Des chercheurs de l'Université de Pennsylvanie ont identifié un lien entre l'utilisation des médicaments GLP-1, tels que l'Ozempic, et un risque accru de perte de cheveux chez les patients traités pour le diabète de type 2. Ces conclusions ont été publiées cette semaine dans le journal The BMJ et mettent en lumière les effets secondaires potentiels de cette classe de médicaments.
L'étude a analysé les données de 12 000 patients atteints de diabète de type 2 qui ont reçu des médicaments GLP-1 entre 2019 et 2024, les comparant à un groupe similaire utilisant d'autres options de traitement. Les résultats indiquent que les patients sous médicaments GLP-1 étaient plus susceptibles de développer une perte de cheveux.
Plus précisément, les utilisateurs de médicaments GLP-1 présentaient un risque 37% plus élevé de développer une alopécie par rapport aux patients traités par des inhibiteurs du SGLT-2. Comparés aux patients sous inhibiteurs de la DPP-4, une autre classe de médicaments courante, l'incidence de la perte de cheveux était 68% plus élevée chez les utilisateurs de GLP-1.
Malgré ces chiffres, les chercheurs soulignent que le risque absolu de perte de cheveux reste très faible. Seulement environ 1,6 % des 12 000 utilisateurs de GLP-1, soit approximativement 200 personnes, ont développé une alopécie durant la période de l'étude. L'étude démontre également une corrélation, et non un lien de causalité direct.

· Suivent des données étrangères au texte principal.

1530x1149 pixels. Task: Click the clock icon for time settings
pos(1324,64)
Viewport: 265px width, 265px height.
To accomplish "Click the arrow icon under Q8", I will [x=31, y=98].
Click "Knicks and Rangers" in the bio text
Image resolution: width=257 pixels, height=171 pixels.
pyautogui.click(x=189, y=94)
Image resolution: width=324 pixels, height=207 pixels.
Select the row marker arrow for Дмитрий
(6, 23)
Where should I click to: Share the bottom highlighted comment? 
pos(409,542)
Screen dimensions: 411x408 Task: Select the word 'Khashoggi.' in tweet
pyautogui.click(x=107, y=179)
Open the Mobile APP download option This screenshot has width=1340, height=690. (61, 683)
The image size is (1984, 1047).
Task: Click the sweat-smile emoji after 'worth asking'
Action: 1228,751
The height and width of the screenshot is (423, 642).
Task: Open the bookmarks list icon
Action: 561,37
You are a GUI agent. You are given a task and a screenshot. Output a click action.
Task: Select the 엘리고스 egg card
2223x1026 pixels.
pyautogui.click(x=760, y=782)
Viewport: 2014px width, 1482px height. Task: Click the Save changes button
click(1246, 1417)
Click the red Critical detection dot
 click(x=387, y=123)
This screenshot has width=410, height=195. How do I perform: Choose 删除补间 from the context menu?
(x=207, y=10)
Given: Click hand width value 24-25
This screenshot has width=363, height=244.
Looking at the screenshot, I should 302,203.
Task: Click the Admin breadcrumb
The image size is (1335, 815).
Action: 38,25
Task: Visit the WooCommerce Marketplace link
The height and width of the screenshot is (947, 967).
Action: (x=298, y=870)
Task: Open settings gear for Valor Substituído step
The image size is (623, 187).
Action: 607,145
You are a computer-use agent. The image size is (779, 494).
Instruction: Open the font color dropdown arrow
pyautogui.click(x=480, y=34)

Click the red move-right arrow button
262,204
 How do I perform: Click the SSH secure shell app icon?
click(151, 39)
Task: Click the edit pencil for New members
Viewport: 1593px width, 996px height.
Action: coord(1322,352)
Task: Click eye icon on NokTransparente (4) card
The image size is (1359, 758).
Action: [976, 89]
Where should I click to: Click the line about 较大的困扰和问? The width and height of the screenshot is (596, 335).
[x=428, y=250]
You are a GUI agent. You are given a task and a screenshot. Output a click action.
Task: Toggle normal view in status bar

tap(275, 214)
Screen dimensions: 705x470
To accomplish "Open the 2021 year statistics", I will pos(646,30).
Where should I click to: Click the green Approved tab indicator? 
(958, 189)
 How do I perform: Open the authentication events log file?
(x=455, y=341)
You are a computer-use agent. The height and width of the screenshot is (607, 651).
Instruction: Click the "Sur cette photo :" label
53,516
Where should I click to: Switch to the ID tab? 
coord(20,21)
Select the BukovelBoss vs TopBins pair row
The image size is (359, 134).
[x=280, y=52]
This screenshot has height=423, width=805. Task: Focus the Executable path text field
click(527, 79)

Les auteurs de l'étude ont noté que si la perte de cheveux ne cause généralement pas de préjudice physique, elle peut avoir des conséquences psychosociales importantes, affectant l'estime de soi et la qualité de vie. Ils recommandent une sensibilisation accrue à cet effet secondaire potentiel pour soutenir des décisions de traitement éclairées et appellent à de nouvelles recherches pour clarifier les mécanismes sous-jacents.